The Story
Why it exists.
The beginning
Sonas is Irish for happiness. The name alone tells you what the brand aimed for, not a scent that impresses, but one that lifts. Fragrances of Ireland built Sonas around their own organic lavender fields, beginning with a lavender perfume oil as the foundation and weaving in orange, basil, peru balsam, and ylang-ylang to bottle that fleeting summer afternoon feeling. The idea was to capture the sense of softness and serenity when lavender blooms perfume a warm Irish breeze, then make it wearable year round.
What makes Sonas work is how it handles lavender. The note often goes sharp, medicinal, even soapy. Here, the lavender is creamy from the start, softened by lilac and a whisper of fougère that adds texture without the harshness. The herbs, basil especially, keep it grounded in something real rather than purely sweet. It's the lavender fields translated into something gender-neutral and quietly content.
The evolution
The opening is bright. Orange arrives first, crisp and clean, followed quickly by eucalyptus, a brief coolness before the warmth settles in. Within minutes, the lavender takes over. It doesn't dominate aggressively; instead it softens everything around it, wrapping the citrus and herbs in something creamier and more approachable. By the heart, lilac and that fern-like fougère add a powdery texture that makes the lavender feel less medicinal, more like the actual flower. The transition is gentle, nothing drops off sharply. The drydown arrives with vanilla and ylang-ylang, warm and sweet without being heavy. Musk and woody notes keep it grounded, close to the skin, lingering for 4-6 hours with moderate projection that stays intimate rather than announcing itself across a room.
Cultural impact
Sonas occupies a specific corner of the lavender fragrance landscape, less sharp than traditional masculine fougères, less sweet than modern feminine florals. It appeals to wearers who find lavender either too harsh or too grandmother-y, and Sonas bridges that gap with a creamy, gender-neutral warmth. Since its 2011 launch, it has accumulated a quiet following among those who want something herbal and fresh without the intensity that usually comes with that territory.

• **Given records**

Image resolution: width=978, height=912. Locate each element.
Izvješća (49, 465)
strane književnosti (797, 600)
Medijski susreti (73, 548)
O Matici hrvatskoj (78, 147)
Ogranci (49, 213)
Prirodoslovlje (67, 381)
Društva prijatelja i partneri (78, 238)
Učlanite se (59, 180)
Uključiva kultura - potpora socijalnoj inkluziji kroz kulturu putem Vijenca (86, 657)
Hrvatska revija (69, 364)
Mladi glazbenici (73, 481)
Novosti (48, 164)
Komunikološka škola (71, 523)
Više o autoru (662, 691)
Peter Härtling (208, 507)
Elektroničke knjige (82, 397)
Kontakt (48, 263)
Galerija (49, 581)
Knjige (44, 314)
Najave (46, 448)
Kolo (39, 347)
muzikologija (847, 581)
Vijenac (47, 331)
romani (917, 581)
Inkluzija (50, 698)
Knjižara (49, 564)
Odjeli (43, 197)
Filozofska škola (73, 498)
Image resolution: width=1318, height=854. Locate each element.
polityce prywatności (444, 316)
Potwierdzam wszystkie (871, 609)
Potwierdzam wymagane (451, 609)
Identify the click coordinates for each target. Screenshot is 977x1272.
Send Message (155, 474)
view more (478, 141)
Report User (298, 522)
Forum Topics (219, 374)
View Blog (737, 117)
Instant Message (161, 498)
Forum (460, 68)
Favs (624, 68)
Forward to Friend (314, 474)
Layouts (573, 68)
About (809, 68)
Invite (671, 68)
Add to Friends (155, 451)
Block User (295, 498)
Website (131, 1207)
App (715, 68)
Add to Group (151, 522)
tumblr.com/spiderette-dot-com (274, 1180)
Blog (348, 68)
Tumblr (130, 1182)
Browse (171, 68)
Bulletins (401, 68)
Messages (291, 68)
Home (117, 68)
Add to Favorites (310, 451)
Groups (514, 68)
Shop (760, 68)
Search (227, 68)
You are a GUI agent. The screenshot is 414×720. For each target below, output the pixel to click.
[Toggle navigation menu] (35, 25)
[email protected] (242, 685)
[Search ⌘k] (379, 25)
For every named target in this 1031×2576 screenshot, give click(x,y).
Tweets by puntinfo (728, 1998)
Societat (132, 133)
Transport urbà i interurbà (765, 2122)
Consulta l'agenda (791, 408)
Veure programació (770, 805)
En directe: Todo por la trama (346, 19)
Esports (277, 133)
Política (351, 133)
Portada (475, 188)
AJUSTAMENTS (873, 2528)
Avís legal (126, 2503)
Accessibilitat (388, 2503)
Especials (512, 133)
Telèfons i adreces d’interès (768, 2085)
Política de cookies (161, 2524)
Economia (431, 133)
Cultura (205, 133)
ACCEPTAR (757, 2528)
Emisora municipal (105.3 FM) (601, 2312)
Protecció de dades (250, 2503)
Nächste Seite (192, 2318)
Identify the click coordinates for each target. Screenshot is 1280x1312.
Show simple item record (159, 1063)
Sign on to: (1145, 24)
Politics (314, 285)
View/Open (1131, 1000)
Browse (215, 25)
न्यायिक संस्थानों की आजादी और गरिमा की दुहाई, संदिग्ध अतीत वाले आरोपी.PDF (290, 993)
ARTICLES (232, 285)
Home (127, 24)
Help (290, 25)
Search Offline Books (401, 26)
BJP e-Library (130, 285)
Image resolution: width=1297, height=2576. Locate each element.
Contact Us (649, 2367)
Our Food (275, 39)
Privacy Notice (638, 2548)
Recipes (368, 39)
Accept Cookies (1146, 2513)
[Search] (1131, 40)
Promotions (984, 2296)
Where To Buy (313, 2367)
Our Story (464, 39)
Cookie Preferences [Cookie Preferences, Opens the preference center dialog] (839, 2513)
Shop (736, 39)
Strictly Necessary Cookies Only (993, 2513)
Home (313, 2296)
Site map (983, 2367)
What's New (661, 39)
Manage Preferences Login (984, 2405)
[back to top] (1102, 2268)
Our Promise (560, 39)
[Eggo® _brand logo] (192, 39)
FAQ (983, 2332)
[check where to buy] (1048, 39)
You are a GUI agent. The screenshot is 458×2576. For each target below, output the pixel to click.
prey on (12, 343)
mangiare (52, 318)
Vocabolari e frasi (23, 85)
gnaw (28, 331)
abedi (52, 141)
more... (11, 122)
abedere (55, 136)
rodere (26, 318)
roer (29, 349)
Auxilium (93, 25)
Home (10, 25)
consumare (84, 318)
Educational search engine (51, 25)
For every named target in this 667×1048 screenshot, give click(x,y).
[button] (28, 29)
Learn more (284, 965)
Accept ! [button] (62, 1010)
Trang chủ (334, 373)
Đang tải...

• **Requirement**
Edit the passage of the Sonas text starting at "Cultural impact" and ending at "with that territory.", replacing "gap" with "divide".

• **The completed task**
Cultural impact
Sonas occupies a specific corner of the lavender fragrance landscape, less sharp than traditional masculine fougères, less sweet than modern feminine florals. It appeals to wearers who find lavender either too harsh or too grandmother-y, and Sonas bridges that divide with a creamy, gender-neutral warmth. Since its 2011 launch, it has accumulated a quiet following among those who want something herbal and fresh without the intensity that usually comes with that territory.